La imagen del domingo pasado parecía algo surreal. Soldados del ejército de Estados Unidos descargando alimento para bebés de un avión de transporte militar. El avión no había aterrizado ni en Mogadiscio ni en Kigali, sino en Indianápolis, ciudad en el corazón de la mayor región productora de alimentos del mundo. Para hacerse una idea, solo el estado de Indiana exporta US$ 4.600 millones de alimentos al año, lo que a primera vista hace inverosímil que Estados Unidos se haya quedado sin un alimento clave para alimentar a sus pequeños. ¿Qué fue entonces lo que ocurrió?
La explicación es sencilla. El principal fabricante en Estados Unidos debió cerrar su planta cuando una inspección detectó la presencia de bacterias. Pocas plantas, menos competencia, stocks de seguridad ínfimos; empresas optimizando el precio de su acción mientras olvidan cualquier sentido de responsabilidad nacional; gerentes planificando su próxima casa en algún destino exótico; o soñando con su próximo discurso en Davos, para recibir la adulación de esa claque cada día más abyecta. El producto tuvo que ser volado desde una base militar aliada en Alemania, para luego ser distribuido por todo el país, y con ello restablecer la tranquilidad de miles de familias estadounidenses.
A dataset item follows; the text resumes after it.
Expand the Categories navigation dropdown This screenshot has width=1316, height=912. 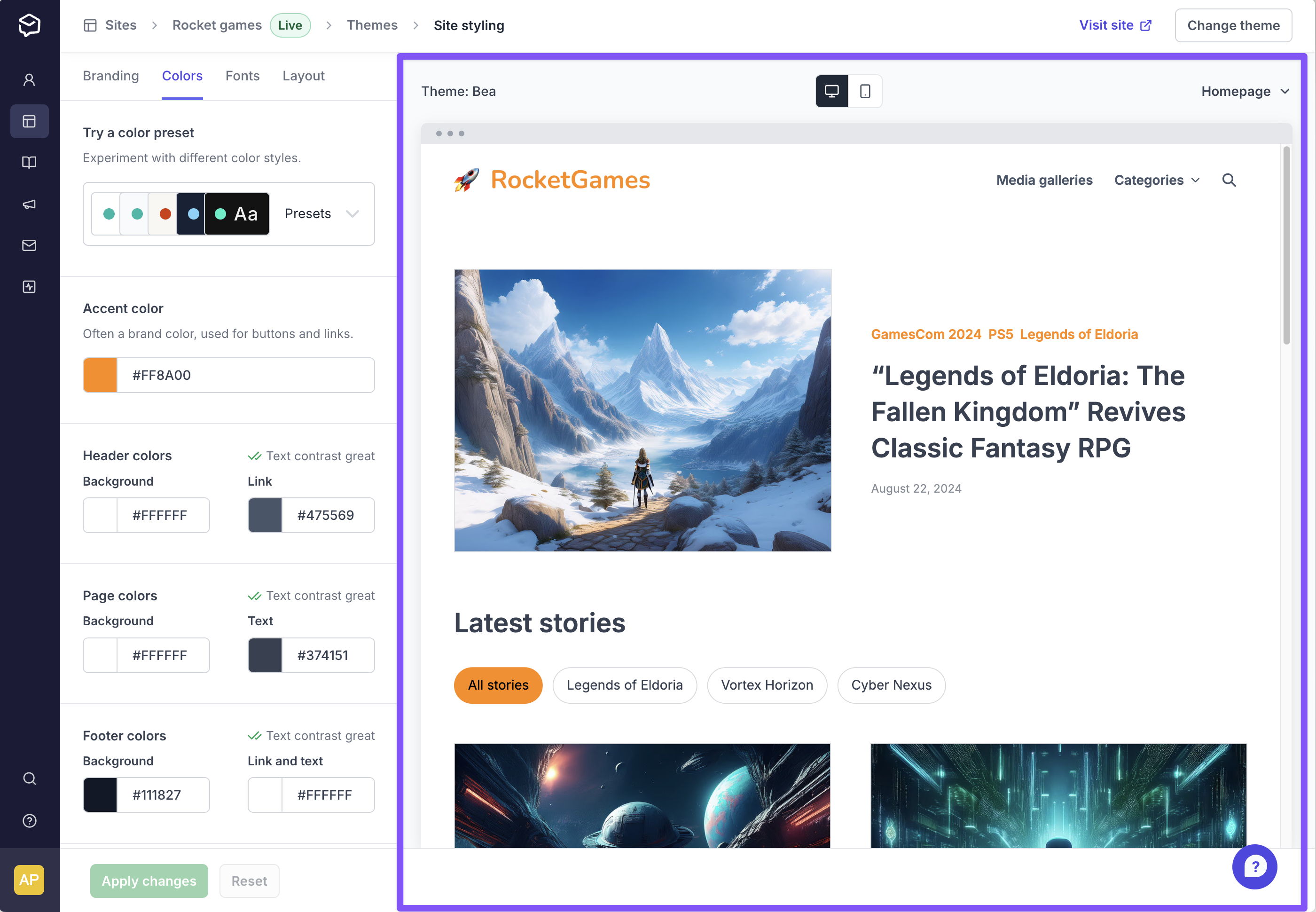pos(1157,180)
Lo ocurrido es sintomático de décadas de abandono de la responsabilidad empresarial y estatal frente a la ciudadanía. La fantasía prometida por los fisiócratas modernos fracasó y cayó por su propio peso. Si toda decisión económica queda relegada al interés de actores individuales y el Estado mira para el costado ante la formación de posiciones dominantes, es natural que se vean con cada vez mayor frecuencia situaciones de esta naturaleza. En efecto, la falacia del Estado juez y gendarme solo sirve a esos intereses inconfesables que han permitido a las sociedades caer en este estado de degeneración actual, tan doloroso de observar como imposible de negar.
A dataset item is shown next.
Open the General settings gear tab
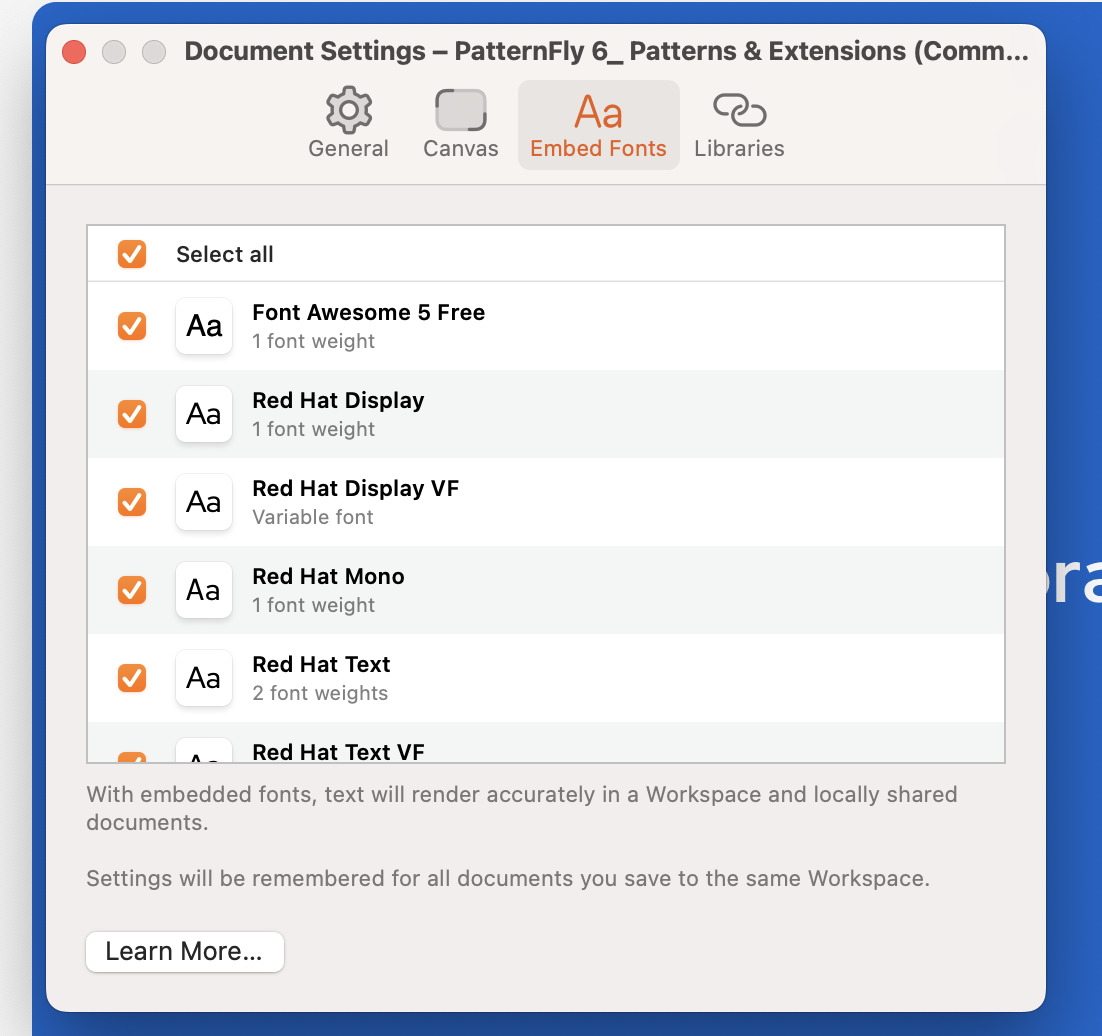The image size is (1102, 1036). point(348,125)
La reacción del presidente Joe Biden -que sin duda también posee algún asesor criterioso- fue rápida y demostró que no iba a dejar a su país rehén de ideologías de cóctel. Acudió a la Ley de Procuración de Defensa y ordenó el restablecimiento de la producción local, y autorizó la rápida importación del producto por parte del Estado, que no rehuyó a su obligación primordial de velar por la seguridad y bienestar de los ciudadanos.
Es verdad que Estados Unidos es la cuna de ese nefasto decálogo que se conoce como Consenso de Washington, lo que podría confundir a algún desprevenido- que no sepa diferenciar el arsenal para uso propio del de exportación- respecto a esta muestra de intervencionismo estatal para corregir ostensibles fallas del sector privado.
Seguramente ya ni hablemos de mercado, porque claramente no existe un mercado mundial de alimentos para bebés. Como tampoco hay un mercado de urea, potasio y fosfatos. Ni siquiera de cerveza. Lo que sí se observa por doquier son oligopolios globales de cuanto producto uno pueda imaginar, con rentas suficientes para pagar lobistas, propagandistas y, si fuera necesario, comprar los mismos medios.
Hay que tener claro que los Estados Unidos nacieron como nación independiente de la mano de Alexander Hamilton que lideró la incipiente economía creando un banco nacional respaldado por el gobierno y aplicando un arancel sobre las importaciones. A lo que hay que agregar que Estados Unidos supo combatir con firmeza los monopolios al principio del siglo XX, despejando así el camino hacia la mayor experiencia de innovación y tecnología que el mundo moderno haya conocido.